Task description: Set out word for word the line that contains "The width and" and each line after it, through the end of the data below, but exclude the pictures.

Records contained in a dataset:
━━━━━━

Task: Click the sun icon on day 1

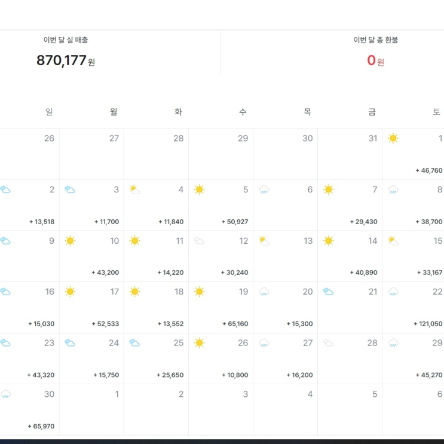Action: [x=393, y=139]
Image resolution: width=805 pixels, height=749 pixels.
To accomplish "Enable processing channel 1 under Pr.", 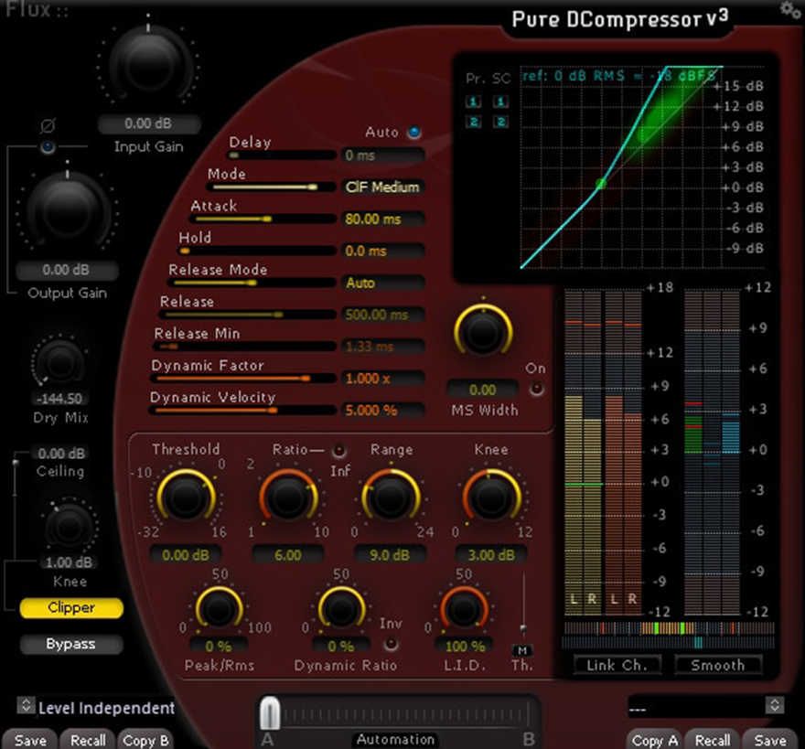I will pos(473,102).
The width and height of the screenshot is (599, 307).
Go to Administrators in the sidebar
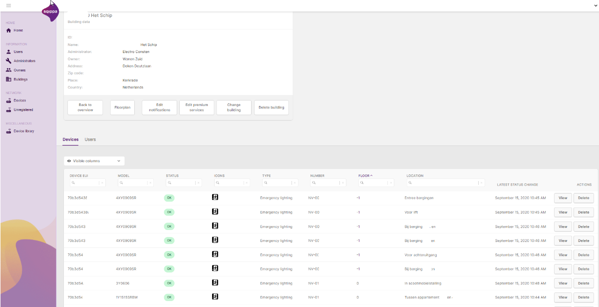[x=24, y=61]
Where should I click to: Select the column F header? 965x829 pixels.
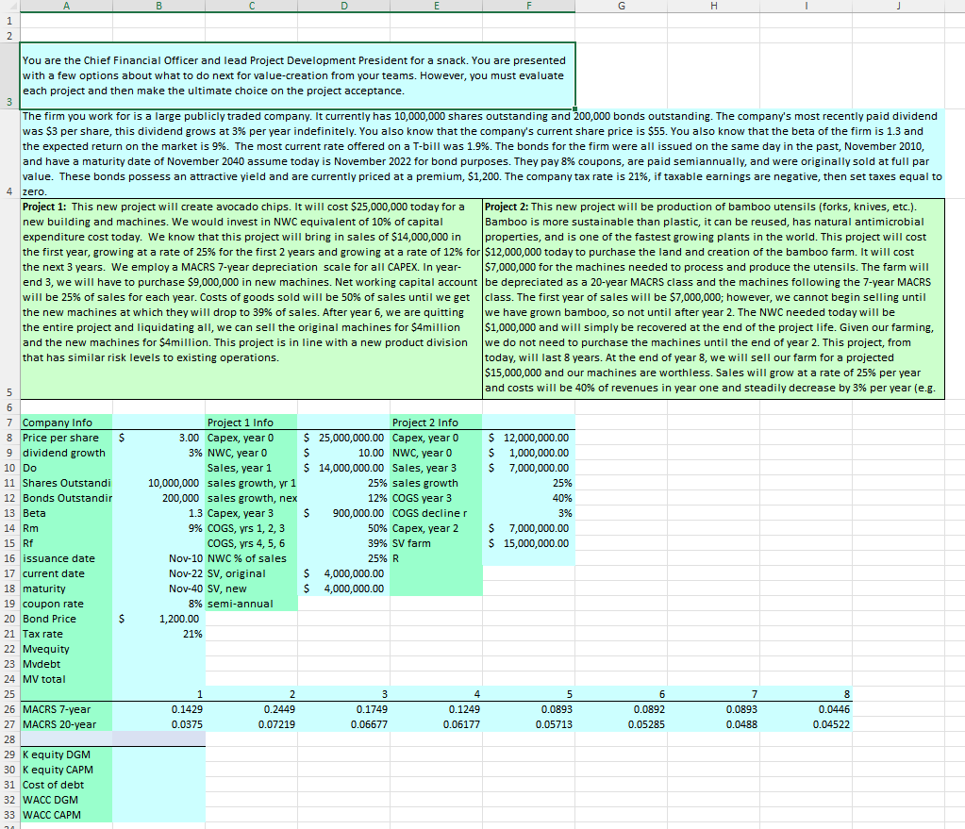(x=528, y=6)
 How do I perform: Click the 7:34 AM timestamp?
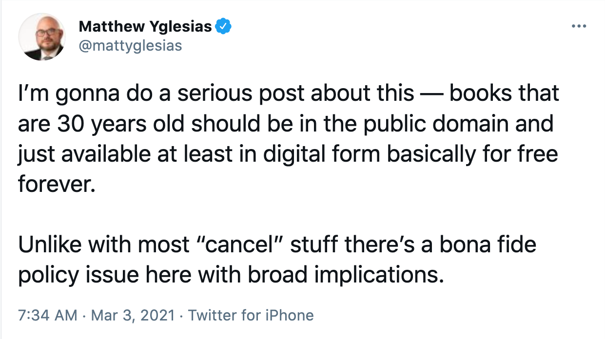pos(47,315)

━━━━━━

Solution to this exercise:
The width and height of the screenshot is (599, 307).
Go to Administrators in the sidebar
[x=24, y=61]
Where should I click to: Select the column F header? 965x829 pixels.
(x=528, y=6)
 How do I perform: Click the 7:34 AM timestamp?
pos(47,315)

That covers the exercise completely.